- Golub/Spero
- Directed by: Jerry Blumenthal; Gordon Quinn;
- Produced by: Jerry Blumenthal; Gordon Quinn;
- Cinematography: Gordon Quinn
- Edited by: Jerry Blumenthal
- Distributed by: Kartemquin Films
- Release date: 1988;
- Running time: 80 minutes
- Country: United States
- Language: English

= Golub (film) =

Golub is a 1988 documentary film, produced by Kartemquin Films, that examines the life and work of controversial painter, Leon Golub. Inspired by war, political oppression and the fight for Free Speech, Golub and his paintings are famous for their depictions of extreme violence. Also featured prominently in the film is his wife, anti-war feminist and artist, Nancy Spero. The documentary tracks Golub from starting with a blank canvas to a touring North American exhibition and eventually to an exhibition in Northern Ireland.

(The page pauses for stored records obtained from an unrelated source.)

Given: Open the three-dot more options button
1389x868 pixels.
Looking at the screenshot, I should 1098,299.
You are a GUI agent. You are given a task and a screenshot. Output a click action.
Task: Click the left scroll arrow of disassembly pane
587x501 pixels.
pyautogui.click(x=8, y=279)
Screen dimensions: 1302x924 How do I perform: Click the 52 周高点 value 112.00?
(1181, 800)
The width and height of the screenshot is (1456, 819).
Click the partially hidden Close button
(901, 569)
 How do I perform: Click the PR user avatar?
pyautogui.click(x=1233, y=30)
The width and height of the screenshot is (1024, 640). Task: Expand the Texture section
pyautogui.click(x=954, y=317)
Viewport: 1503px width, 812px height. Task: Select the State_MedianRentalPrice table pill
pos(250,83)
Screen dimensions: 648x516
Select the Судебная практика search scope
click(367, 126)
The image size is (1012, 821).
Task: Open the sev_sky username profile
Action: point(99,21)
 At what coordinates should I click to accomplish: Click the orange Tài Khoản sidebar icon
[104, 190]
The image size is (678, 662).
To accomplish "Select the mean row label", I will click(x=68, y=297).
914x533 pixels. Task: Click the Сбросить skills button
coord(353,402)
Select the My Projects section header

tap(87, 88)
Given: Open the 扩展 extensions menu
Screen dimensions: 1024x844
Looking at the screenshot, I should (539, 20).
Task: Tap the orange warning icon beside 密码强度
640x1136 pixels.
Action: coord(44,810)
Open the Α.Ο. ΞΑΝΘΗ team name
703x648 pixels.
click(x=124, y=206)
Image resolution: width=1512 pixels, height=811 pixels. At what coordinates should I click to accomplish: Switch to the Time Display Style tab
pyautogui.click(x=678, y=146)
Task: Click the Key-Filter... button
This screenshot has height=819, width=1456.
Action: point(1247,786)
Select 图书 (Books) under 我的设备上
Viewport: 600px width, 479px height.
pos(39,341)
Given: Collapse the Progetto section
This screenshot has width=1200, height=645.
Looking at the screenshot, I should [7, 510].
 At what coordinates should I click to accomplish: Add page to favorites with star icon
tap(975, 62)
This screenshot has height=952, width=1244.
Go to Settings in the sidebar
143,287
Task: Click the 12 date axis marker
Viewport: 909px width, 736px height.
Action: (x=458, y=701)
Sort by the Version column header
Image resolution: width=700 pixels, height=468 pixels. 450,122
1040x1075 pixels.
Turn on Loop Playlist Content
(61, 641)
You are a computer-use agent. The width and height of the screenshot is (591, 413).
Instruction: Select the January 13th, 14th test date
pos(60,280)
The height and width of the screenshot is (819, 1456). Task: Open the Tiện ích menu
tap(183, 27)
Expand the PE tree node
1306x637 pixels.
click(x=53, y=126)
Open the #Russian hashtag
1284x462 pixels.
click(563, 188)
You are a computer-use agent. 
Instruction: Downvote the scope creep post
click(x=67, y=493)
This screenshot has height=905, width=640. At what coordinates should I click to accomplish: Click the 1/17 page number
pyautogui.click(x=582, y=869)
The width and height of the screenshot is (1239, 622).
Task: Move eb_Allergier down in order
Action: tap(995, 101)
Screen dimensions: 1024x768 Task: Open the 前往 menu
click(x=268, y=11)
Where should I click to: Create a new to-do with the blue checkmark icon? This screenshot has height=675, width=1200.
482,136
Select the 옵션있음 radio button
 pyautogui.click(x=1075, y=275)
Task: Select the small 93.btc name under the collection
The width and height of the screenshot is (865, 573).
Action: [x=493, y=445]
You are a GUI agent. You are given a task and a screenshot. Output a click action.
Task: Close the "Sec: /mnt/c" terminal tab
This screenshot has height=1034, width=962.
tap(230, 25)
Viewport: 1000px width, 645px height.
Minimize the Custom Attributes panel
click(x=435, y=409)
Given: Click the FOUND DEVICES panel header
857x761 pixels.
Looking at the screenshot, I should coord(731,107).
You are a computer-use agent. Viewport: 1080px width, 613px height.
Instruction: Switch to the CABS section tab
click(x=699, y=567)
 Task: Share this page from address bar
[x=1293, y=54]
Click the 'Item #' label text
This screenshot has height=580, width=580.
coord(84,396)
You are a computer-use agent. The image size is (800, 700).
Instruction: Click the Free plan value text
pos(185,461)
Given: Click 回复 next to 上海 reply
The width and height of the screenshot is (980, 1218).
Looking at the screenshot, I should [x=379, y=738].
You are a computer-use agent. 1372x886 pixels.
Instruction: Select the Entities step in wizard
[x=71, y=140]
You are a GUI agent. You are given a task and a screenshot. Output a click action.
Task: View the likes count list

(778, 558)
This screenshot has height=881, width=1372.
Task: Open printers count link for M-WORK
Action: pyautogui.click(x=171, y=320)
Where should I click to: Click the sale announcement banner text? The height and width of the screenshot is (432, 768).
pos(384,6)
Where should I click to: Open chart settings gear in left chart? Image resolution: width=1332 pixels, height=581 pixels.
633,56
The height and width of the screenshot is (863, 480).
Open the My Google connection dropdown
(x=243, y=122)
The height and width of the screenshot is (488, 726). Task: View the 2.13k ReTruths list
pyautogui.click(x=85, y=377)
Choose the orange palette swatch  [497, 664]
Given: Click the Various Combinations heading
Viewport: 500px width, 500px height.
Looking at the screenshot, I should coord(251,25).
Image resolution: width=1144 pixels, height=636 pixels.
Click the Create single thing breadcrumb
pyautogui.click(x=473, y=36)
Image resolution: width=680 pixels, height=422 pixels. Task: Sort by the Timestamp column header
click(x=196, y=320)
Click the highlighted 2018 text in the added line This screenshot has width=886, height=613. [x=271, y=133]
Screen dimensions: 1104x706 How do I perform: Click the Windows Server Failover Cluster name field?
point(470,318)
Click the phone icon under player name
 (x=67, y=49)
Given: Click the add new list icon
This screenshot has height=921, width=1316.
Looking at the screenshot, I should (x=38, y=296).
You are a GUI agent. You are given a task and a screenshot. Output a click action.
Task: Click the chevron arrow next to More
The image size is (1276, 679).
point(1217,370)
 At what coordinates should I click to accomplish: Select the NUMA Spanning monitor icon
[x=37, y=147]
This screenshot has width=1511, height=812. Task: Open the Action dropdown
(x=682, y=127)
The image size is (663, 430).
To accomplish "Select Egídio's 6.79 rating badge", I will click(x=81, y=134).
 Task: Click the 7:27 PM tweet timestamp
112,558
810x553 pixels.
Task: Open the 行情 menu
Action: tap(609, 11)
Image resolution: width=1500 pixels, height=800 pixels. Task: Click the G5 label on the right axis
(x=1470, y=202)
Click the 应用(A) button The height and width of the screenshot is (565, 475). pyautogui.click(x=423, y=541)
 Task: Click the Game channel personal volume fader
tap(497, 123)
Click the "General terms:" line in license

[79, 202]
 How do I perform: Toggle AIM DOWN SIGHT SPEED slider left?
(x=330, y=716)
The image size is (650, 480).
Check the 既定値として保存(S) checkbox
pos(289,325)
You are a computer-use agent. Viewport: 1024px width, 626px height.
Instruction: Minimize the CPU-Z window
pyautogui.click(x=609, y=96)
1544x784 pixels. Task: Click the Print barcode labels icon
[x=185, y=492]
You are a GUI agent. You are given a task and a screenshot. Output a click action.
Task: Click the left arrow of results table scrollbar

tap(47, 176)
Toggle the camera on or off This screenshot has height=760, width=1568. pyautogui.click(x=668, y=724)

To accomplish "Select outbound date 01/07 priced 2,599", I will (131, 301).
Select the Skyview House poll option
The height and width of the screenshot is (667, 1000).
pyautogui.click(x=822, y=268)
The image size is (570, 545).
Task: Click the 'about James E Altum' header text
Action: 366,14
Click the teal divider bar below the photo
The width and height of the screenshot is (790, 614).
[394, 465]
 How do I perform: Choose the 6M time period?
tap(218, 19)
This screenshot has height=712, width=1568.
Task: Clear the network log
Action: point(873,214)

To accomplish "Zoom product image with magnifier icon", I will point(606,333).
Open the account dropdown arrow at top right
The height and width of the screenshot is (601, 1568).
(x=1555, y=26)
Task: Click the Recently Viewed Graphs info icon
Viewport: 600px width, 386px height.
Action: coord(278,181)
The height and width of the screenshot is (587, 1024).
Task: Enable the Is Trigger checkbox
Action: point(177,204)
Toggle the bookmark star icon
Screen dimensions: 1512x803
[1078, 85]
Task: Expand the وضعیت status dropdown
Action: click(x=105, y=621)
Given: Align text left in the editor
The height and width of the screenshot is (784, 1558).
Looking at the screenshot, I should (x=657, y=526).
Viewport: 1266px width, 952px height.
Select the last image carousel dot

In 2001, the filmmakers revisited Leon Golub in his final years, and in 2004 released the documentary, Golub: Late Works Are The Catastrophes. With his previous work being more relevant than ever in the aftermath of September 11, Golub's later paintings have become less graphic and violent. At one point, Golub admits, "my work these days is sort of political, sort of metaphysical, and sort of smart-ass. I'm playful and hostile." With his wife Nancy Spero still by his side, the documentary captures the final steps of an artist's journey.

Produced by Kartemquin Films and directed by Jerry Blumenthal and Gordon Quinn, Golub (1988) was the winner of the Silver Hugo Award at the 1988 Chicago International Film Festival. The film went on to be an Official Selection at multiple international film festivals including the Cinematica of Portugal and the Sydney International Film Festival. In a February 1989 review of Golub, the Chicago Readers Jonathan Rosenbaum hailed the documentary as a "masterpiece" and "virtually perfect". The film made its television premiere on PBS's POV in 1990. Golub: Late Works Are The Catastrophes would also receive worldwide recognition as an Official Selection at the 2004 International Documentary Festival Amsterdam as well as the Montreal International Film Festival of the Arts.

In 2006, Kartemquin Films released Golub/Spero a DVD compilation of Golub: Late Works Are The Catastrophes that also features two documentary shorts created by filmmaker, Irene Sosa, that highlight the work of Nancy Spero.